De repente, el corazón se nos desboca al  no poseer la totalidad de nuestros anclajes de seguridad, y necesitamos llenarnos de metas,  rutinas, detalles, para estar unidos a esta vida de una manera más que segura, pues nos aterra el hecho de sentirnos con la totalidad de la libertad de elección…. O con la responsabilidad de esta libertad.

Esta libertad que el universo nos ofrece, es un abanico de posibilidades que acarrea responsabilidad. Y ser responsables de nuestro propio destino, si no nos da un poco de miedo, es que no somos humanos. Pues ante esto no podemos excusarnos en la frase típica de pobrecito de mí.

El pensamiento de la elección de destino es muy cruel bajo ciertas circunstancias, pero no quiero meterme en la discusión de aquello que nos viene dado o estipulado (que también marca nuestro carácter) como en las infinitas posibilidades que el universo nos ofrece al levantarnos cada día. Y cómo somos nosotros mismos los que tomamos las decisiones al respecto. Claro que, con nuestras limitaciones marcadas de antemano.
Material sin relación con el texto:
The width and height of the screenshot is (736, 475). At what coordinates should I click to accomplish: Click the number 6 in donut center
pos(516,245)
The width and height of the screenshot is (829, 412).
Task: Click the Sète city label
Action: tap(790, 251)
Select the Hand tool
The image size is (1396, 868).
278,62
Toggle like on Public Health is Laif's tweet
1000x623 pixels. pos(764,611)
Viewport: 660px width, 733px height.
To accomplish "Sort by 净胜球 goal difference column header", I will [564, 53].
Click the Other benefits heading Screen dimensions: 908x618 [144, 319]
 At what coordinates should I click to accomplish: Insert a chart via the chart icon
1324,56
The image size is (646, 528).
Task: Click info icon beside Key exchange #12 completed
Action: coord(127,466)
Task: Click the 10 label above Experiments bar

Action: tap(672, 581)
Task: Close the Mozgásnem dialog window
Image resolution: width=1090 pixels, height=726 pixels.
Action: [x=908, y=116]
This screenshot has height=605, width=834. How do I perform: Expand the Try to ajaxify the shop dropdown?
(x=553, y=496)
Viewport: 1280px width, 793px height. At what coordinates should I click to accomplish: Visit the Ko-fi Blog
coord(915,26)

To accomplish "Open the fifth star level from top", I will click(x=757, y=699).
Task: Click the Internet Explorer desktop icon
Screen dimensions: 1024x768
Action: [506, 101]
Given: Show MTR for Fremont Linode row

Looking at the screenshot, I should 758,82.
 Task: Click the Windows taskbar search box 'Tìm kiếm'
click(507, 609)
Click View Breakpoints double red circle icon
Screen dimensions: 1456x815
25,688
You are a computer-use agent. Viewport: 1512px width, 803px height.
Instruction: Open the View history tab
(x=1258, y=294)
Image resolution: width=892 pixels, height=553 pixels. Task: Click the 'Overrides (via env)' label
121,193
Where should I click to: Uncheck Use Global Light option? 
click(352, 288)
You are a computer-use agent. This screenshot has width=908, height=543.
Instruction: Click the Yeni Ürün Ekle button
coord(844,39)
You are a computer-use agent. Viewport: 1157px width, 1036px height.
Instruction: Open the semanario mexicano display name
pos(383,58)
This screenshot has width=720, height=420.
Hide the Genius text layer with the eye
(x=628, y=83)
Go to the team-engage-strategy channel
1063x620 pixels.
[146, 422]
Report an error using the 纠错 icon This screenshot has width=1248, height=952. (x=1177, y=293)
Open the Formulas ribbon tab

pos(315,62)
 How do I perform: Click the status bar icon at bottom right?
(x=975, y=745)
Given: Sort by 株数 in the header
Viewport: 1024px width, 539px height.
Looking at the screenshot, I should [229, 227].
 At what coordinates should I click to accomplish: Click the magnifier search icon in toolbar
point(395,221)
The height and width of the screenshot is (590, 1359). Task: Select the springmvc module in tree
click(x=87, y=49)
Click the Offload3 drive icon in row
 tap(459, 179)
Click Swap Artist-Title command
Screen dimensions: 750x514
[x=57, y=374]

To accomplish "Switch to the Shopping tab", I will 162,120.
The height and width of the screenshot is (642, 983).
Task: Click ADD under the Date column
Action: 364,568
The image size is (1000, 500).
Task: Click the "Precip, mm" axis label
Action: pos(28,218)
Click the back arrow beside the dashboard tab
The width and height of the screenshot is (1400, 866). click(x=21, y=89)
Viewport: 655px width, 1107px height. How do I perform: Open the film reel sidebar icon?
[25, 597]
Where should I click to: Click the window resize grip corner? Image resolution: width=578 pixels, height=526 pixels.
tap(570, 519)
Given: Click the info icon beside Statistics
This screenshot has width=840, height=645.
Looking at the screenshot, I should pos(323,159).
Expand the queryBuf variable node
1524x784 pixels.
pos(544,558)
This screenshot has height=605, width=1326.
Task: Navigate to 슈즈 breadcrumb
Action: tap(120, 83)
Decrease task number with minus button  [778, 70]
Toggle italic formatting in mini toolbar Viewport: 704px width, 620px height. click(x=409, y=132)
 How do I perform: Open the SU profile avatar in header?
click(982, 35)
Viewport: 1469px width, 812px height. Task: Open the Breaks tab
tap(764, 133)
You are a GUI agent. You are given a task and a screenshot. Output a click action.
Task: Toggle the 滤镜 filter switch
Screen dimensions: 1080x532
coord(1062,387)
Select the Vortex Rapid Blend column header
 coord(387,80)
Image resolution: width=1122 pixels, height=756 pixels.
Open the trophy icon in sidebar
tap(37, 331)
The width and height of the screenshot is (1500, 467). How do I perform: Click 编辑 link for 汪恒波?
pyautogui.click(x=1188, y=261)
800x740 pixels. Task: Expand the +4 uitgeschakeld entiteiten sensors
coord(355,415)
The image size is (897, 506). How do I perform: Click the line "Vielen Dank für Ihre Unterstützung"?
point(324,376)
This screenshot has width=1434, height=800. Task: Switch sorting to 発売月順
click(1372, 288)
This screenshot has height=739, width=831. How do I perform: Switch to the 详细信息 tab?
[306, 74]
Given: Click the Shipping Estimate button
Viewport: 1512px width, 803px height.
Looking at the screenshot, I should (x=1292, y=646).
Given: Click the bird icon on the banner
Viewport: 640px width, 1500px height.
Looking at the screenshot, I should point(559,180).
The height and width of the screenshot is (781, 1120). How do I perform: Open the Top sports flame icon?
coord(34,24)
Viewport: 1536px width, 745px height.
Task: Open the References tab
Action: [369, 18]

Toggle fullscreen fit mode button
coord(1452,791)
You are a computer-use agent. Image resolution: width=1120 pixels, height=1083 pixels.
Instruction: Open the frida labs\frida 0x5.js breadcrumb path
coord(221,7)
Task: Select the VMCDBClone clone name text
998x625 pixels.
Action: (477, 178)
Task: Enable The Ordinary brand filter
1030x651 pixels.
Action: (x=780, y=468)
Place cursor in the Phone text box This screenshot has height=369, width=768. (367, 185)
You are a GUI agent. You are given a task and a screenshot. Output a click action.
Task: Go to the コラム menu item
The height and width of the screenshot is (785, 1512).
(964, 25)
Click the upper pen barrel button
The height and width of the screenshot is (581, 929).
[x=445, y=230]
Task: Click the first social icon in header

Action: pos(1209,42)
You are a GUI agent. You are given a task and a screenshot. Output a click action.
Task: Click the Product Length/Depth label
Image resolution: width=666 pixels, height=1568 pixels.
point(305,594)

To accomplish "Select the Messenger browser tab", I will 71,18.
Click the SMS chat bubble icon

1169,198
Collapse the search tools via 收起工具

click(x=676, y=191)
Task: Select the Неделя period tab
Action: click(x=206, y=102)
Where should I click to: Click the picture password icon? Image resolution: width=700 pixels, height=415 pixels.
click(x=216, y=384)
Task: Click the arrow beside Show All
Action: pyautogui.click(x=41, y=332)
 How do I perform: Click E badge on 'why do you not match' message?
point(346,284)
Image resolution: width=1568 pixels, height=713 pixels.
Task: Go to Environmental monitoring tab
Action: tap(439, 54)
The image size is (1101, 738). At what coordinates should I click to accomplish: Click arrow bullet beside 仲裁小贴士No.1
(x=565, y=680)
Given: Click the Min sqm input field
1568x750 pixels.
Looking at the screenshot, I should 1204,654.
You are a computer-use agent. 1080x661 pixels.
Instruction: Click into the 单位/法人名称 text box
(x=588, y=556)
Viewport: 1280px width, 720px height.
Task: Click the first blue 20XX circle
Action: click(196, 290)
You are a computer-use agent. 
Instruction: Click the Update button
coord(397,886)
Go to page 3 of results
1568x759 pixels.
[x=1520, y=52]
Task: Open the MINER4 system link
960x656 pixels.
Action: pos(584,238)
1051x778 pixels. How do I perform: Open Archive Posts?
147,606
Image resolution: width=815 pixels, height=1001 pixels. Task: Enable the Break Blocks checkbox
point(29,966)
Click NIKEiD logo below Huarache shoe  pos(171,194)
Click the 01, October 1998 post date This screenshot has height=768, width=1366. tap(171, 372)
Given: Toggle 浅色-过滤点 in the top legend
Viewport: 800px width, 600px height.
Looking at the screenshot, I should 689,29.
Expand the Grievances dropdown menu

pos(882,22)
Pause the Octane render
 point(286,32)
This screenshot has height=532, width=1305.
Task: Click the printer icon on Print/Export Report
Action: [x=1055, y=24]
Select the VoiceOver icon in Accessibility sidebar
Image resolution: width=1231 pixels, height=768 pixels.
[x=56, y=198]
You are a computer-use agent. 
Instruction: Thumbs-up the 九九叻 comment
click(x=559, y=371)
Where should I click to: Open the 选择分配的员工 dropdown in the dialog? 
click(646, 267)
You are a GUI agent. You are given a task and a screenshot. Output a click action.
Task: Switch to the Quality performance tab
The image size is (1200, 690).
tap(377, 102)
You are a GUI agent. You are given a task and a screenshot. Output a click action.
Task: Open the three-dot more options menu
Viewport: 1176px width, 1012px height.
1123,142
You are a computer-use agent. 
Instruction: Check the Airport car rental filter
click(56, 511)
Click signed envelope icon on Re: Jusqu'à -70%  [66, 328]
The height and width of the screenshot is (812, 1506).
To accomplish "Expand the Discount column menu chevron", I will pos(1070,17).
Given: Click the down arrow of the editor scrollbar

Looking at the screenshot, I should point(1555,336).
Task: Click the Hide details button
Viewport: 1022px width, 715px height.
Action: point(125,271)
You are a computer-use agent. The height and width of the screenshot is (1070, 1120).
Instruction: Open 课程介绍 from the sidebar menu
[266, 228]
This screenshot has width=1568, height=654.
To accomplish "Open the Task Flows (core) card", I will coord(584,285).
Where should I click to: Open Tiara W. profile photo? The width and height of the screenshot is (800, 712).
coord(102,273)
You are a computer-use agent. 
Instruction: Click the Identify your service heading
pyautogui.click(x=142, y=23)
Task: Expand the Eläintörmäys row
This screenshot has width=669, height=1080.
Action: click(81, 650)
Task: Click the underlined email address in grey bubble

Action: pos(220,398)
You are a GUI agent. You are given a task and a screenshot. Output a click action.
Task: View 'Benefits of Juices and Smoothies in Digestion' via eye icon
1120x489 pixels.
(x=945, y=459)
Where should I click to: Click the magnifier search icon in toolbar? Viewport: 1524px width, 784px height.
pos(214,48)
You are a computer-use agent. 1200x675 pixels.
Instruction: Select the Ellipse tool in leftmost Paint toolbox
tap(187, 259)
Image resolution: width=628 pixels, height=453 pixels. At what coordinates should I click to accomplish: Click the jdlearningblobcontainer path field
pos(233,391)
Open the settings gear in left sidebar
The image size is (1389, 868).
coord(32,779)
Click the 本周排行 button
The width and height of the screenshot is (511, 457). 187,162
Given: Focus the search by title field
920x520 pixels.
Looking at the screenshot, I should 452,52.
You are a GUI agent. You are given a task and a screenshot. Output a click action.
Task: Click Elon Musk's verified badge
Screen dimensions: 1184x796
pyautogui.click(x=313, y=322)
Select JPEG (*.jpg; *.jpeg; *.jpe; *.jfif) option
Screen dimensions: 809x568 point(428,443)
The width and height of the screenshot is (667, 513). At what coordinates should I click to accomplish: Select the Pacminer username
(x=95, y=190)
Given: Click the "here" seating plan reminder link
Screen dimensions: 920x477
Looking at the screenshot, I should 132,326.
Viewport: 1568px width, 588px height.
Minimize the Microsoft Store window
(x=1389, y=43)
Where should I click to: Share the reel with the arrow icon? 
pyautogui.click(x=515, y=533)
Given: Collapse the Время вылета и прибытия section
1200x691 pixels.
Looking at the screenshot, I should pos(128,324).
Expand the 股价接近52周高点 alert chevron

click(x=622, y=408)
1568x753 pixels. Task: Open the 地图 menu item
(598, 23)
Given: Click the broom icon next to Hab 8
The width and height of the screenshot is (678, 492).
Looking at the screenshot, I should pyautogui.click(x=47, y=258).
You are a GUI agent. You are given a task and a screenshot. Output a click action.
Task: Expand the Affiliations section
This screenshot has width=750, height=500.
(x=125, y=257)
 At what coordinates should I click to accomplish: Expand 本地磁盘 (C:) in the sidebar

Pero somos nosotros mismos los que nos imponemos muchas más limitaciones.

Cuando digo que elegimos nuestro propio destino, estoy manifestando que nuestro paso hacia delante, que a veces creemos que es al vacío, nos ofrece la posibilidad de un cambio. Nos abre la puerta a que lo nuevo entre en nuestra vida, y la llene de magia. Y sobre todo nos enseña que el mayor apoyo que tenemos no lo vemos, y que estamos totalmente protegidos.

Acabamos de entrar en un año nuevo, y como siempre, el contador vuelve a empezar, infinitas posibilidades ante nosotros y mil ideas que crear y experiencias por vivir.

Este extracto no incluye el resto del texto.